Merge pull request #270104 from dem108/patch-27

prmerger-automator[bot] · web-flow · commit c8fe2e5604b1 · 2024-03-26T20:18:54.000Z
Clarify on extra quota on managed online endpoint
diff --git a/articles/machine-learning/how-to-deploy-online-endpoints.md b/articles/machine-learning/how-to-deploy-online-endpoints.md
@@ -71,9 +71,7 @@ Before following the steps in this article, make sure you have the following pre
 
 ### Virtual machine quota allocation for deployment
 
-For managed online endpoints, Azure Machine Learning reserves 20% of your compute resources for performing upgrades on some VM SKUs. If you request a given number of instances in a deployment, you must have a quota for `ceil(1.2 * number of instances requested for deployment) * number of cores for the VM SKU` available to avoid getting an error. For example, if you request 10 instances of a [Standard_DS3_v2](/azure/virtual-machines/dv2-dsv2-series) VM (that comes with 4 cores) in a deployment, you should have a quota for 48 cores (`12 instances * 4 cores`) available. To view your usage and request quota increases, see [View your usage and quotas in the Azure portal](how-to-manage-quotas.md#view-your-usage-and-quotas-in-the-azure-portal).
-
-There are certain VM SKUs that are exempted from extra quota reservation. To view the full list, see [Managed online endpoints SKU list](reference-managed-online-endpoints-vm-sku-list.md).

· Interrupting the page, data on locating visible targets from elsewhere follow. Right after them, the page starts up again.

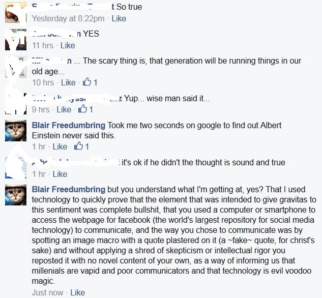Open cat avatar beside the Einstein comment

click(16, 131)
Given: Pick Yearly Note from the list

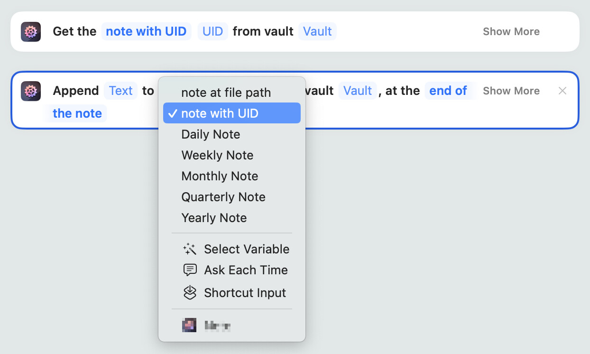Looking at the screenshot, I should (x=214, y=218).
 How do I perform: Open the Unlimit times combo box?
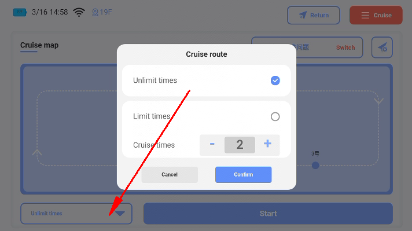click(x=76, y=214)

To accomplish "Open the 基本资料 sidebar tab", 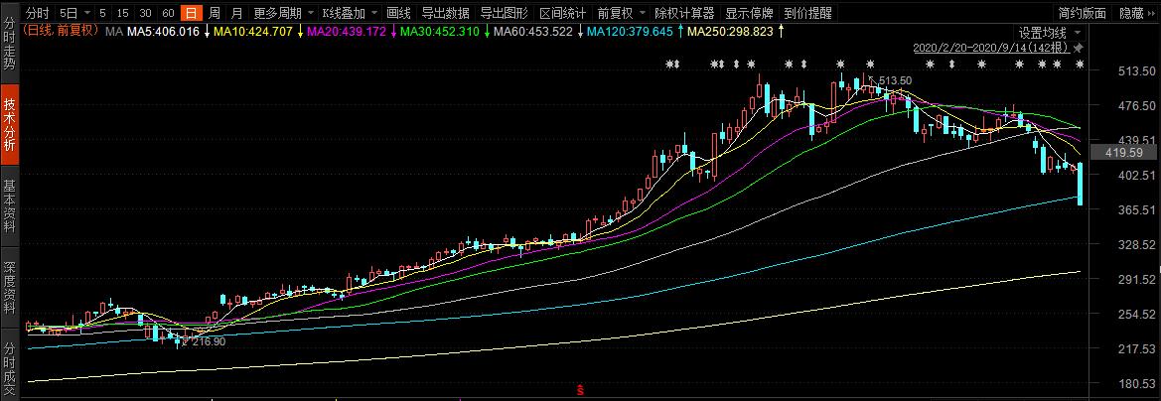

+For managed online endpoints, Azure Machine Learning reserves 20% of your compute resources for performing upgrades on some VM SKUs. If you request a given number of instances for those VM SKUs in a deployment, you must have a quota for `ceil(1.2 * number of instances requested for deployment) * number of cores for the VM SKU` available to avoid getting an error. For example, if you request 10 instances of a [Standard_DS3_v2](/azure/virtual-machines/dv2-dsv2-series) VM (that comes with 4 cores) in a deployment, you should have a quota for 48 cores (`12 instances * 4 cores`) available. This extra quota is reserved for system-initated operations such as OS upgrade, VM recovery etc, and it won't incur cost unless such operation runs. To view your usage and request quota increases, see [View your usage and quotas in the Azure portal](how-to-manage-quotas.md#view-your-usage-and-quotas-in-the-azure-portal). To view your cost of running managed online endpoints, see [View cost for managed online endpoint](how-to-view-online-endpoints-costs.md). There are certain VM SKUs that are exempted from extra quota reservation. To view the full list, see [Managed online endpoints SKU list](reference-managed-online-endpoints-vm-sku-list.md).
 
 Azure Machine Learning provides a [shared quota](how-to-manage-quotas.md#azure-machine-learning-shared-quota) pool from which all users can access quota to perform testing for a limited time. When you use the studio to deploy Llama-2, Phi, Nemotron, Mistral, Dolly and Deci-DeciLM models from the model catalog to a managed online endpoint, Azure Machine Learning allows you to access this shared quota for a short time.